The Jonin's smile faded. Really.
Xavier struggled to breathe.
The girl will not be killed. She will transcend herself. You must bring her, docile, to the summoning ring and you will receive a swift, painless death.
"No," Xavier huffed, fighting for precious air in the thick fog of incense, his lungs not drawing properly.
We shall see. This is the veil of life, the veil of pain. You come from one place, move through life, go to another place. Here all is confusion. There is no past. There is no future. You must deal with the now. And in the now the only relief you will find…
Xavier tried to scream and failed.
xXx
Lock lay on her back in the trees not far from the pump house. Her eyes were squeezed shut, tears seeping from their edges. Oh, Xavier. How did you get pulled into this?
She felt his pain, his agony, the slow burn of his will consumed in the dark magics of the ninja. His will was fierce and strong, but it could not withstand… what was happening in the concrete building right now.
Again half a dozen rescue plans whirled through her mind, but each and every one of them was pure suicide. Alone she could not save Xavier. None of her allies could get here in time, and even if they did, they could do nothing against what lurked in that building. If she tried to shore up his will, the Jonin would send ninja who would, no question, find and kill her while she was distracted.
One more day, Xavier. Hold out one more day. Silent tears rolled down her face. She knew that it was impossible.
So she lay at the end of the world, desperately trying to think of a plan to prevent its destruction.
xXx
Strange blinked, struggling to rise. Enitharmon put a restraining hand on his forearm. "Rest, wizard.

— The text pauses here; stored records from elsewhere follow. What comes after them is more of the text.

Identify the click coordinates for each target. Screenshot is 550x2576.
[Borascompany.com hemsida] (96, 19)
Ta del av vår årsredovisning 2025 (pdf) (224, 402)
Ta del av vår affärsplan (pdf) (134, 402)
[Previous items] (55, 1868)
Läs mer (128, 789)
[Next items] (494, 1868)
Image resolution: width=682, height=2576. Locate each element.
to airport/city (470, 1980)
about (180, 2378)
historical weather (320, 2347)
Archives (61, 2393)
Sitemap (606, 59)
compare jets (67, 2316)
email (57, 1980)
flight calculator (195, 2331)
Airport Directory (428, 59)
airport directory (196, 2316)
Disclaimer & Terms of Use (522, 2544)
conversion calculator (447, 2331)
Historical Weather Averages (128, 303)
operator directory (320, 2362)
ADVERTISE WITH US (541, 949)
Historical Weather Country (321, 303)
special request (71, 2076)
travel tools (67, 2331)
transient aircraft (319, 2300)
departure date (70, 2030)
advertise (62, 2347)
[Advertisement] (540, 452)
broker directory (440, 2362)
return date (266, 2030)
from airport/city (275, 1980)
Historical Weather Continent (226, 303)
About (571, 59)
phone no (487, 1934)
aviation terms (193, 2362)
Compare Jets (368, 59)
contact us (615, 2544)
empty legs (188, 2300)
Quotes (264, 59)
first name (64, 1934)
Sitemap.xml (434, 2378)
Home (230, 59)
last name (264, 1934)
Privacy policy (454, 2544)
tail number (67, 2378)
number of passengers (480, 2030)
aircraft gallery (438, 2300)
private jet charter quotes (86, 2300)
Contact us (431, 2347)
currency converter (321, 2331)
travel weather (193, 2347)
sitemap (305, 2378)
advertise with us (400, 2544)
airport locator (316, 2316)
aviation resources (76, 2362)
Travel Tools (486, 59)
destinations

You've been through an ordeal."
Strange felt blood seep in the marrow of his bones, his flesh limp and torn at a cellular level. He gasped to breathe.
you will remember when the time is right echoed a memory—
Standing on the edge of the Oracle, a presence surrounding him, each mote seeming to contain as much energy as his dimension, where mortals cannot go—
Her voice so gentle; you will remember when the time is right—
Darkness, tearing. Strange fought to breathe.
"Did you discover what you were after?" Enitharmon asked as he began the laborious mystical task of unweaving Strange from the pattern that had taken some part of him deep enough for a few words with the Oracle and kept him sane and living.
"I don't know," Strange managed, blood freely flowing from his eyes, nose, mouth, ears. "I don't know what I learned." He managed a cough.
"That's the way of the Oracle," the weaver said with a solemn nod. "Now what will you do?"
"I have been away from Prime too long," Strange managed. "I must leave at once. I sense danger, great danger. The spirits of Earth call to me. I must answer."
"You will die before you escape my realm," the weaver said. "You must stay until you have healed."
"A little sleep, a little food," Strange murmured.
Enitharmon half smiled. "I must get you healthy enough to escape my realm, Strange. I rather like you and would not want to have to pluck your flesh sack out of the fabric should you die."
"Enitharmon," Strange said, fixing the weaver in a bloody gaze, "You're good to me." The wizard passed out.
The weaver sighed, pulled a blanket over the unconscious wizard, and smiled to himself. "You're worth it," he said softly to himself. He cocked his head and listened for a moment, and his expression grew dark. "An evil wind from Prime," he murmured to himself. He shook his head. "Heal up fast, Strange. They have need of you."
He climbed back into his alien loom, and the universe continued to unfold.